The Public Service Pensions Bill 2013 will be published today, the final stage in delivering billions of pounds of savings from reforms. The Bill is forecast to save £65 billion over the next fifty years, a significant proportion of the total of more than £430 billion which the Government’s overall package of reforms to public service pensions is estimated to save.
Reforms will reduce public service pensions costs by around half, delivering sustainability for the long-term while ensuring that public service pensions remain amongst the very best available.

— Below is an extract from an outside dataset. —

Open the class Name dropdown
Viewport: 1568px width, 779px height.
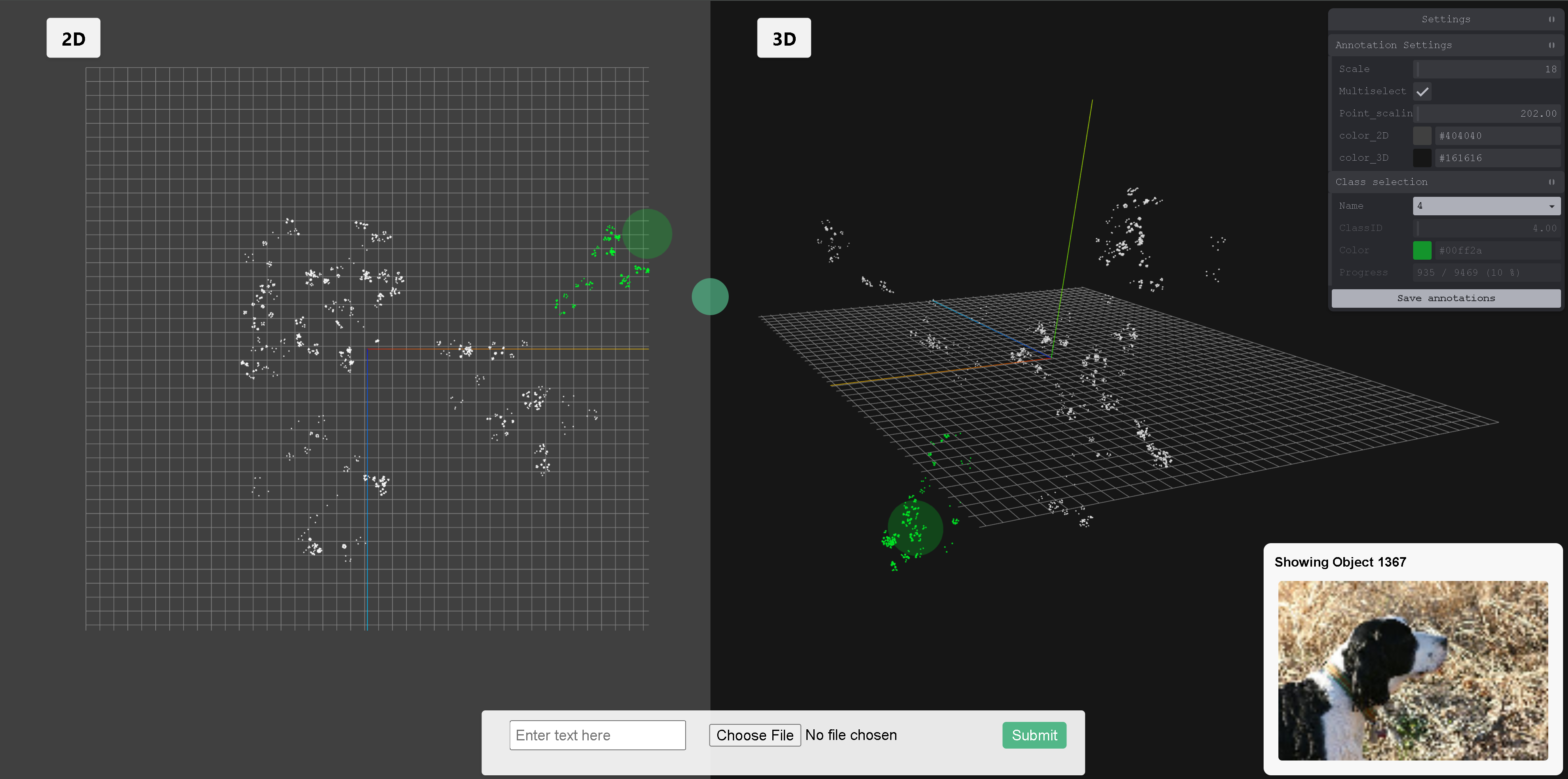coord(1486,206)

The Independent Public Service Pensions Commission published its final report in March 2011. The Government accepted its recommendations as the basis for consultation with public servants, trades unions and other member representatives and this Bill implements the agreements reached:
- moving to career average pension schemes, instead of unfair final salary schemes
- asking public servants to work longer to receive a full pension, linking their Normal Pension Age to their State Pension Age, except for the Armed Forces, Police Officers and Firefighters
- protecting those closest to retirement: those ten years from their Normal Pension Age on 1 April 2012 will not see any change in when they can retire, nor any decrease in the amount of pension they receive on retirement
- setting an employer cost cap to ensure that public service pensions remain affordable and sustainable
- creating a high barrier to changes to specific elements of these pension designs for 25 years - a settlement for a generation
- setting a common legislative framework and improving governance arrangements of public service pension schemes
The Bill will also close the generous and outdated Great Offices of State pensions for new office holders and move to a scheme equivalent to that available for ministers.
Chief Secretary to the Treasury, Danny Alexander, said:
This Bill is the final stage in delivering sustainable public service pensions. It will cut the cost to taxpayers by nearly half, while ensuring that public sector workers, rightly, continue to receive pensions amongst the very best available.
This is a good deal for taxpayers and a good deal for public service workers: a settlement for a generation.
Notes for Editors
Further details of the Public Service Pensions Bill with a link to the bill itself on the Parliament website.
The Office for Budget Responsibility (OBR)’s Fiscal Sustainability Report 2012 (published 12 July 2012) estimated that the Government’s reforms will cut the costs of public service pensions by 40 per cent over the next fifty years, with net costs falling from 1.5 per cent of GDP without reform, to 0.9 per cent with reform by 2061-62.